The Federal Energy Regulatory Commission voted last Wednesday against MIT's petition that a $4.5 million customer transition charge assessed to the school violated the Public Utility Regulatory Policies Act.

MIT is in the process of appealing to the state Supreme Judicial Court to reassess the validity of the customer transition charge, according to Victoria V. Sirianni, director of Physical Plant.

The charge - incurred when MIT's newly built cogeneration plant became operational on Sept. 16, 1995 - amounts to $1.3 million a year for 5 years.

The Department of Public Utilities imposed the transition charge as a result of a petition filed by Cambridge Electric last March.

MITis currently paying the transition charge with the understanding that the money will be returned if a judgement is made in MIT's favor.

Cambridge Electric claimed $6 million in stranded costs that were incurred as a result of investments made to supply MIT with power on a long-term basis.

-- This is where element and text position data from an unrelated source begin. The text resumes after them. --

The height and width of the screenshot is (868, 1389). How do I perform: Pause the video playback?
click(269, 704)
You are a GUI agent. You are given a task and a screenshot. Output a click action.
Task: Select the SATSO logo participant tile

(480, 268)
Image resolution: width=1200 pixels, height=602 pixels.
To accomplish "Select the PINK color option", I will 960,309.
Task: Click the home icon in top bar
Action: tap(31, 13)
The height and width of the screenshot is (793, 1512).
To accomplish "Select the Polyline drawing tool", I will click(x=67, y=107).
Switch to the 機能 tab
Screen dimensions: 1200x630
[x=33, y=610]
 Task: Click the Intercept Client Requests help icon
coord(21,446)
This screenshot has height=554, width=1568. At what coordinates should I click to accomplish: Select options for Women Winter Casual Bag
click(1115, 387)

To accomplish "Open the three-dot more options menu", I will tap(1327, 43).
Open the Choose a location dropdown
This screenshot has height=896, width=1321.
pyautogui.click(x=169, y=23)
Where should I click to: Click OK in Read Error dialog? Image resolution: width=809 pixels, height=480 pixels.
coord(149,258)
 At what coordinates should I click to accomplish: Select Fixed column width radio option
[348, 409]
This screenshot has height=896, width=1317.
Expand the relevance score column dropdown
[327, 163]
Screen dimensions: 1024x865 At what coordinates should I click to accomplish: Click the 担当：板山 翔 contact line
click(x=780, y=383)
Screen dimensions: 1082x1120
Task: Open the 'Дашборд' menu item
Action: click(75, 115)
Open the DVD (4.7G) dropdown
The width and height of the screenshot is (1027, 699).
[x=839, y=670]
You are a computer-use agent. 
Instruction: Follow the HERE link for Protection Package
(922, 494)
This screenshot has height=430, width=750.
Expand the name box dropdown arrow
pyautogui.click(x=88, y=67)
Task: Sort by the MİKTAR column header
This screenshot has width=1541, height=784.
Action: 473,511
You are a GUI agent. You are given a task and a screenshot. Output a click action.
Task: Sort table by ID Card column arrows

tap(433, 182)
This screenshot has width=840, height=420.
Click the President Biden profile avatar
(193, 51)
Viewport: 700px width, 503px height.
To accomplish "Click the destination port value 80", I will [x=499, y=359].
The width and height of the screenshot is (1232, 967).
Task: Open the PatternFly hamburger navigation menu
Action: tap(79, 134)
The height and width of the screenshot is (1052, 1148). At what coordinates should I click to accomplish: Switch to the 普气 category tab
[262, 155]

MIT initially considered generating its own power in 1985 in response to Cambridge Electric's rate hikes.

MIT and Cambridge Electric did not reach a consensus on the proposals to keep MIT as an all-requirements customer, but MIT began plans for a cogen plant that would supply 75 percent of the power the Institute needed.

The energy industry as a whole is in the process of restructuring and MIT was caught in the midst of it.

"We shouldn't be punished for pursuing energy conservation," Sirianni said. "Cogeneration makes sense. We are using less to make more."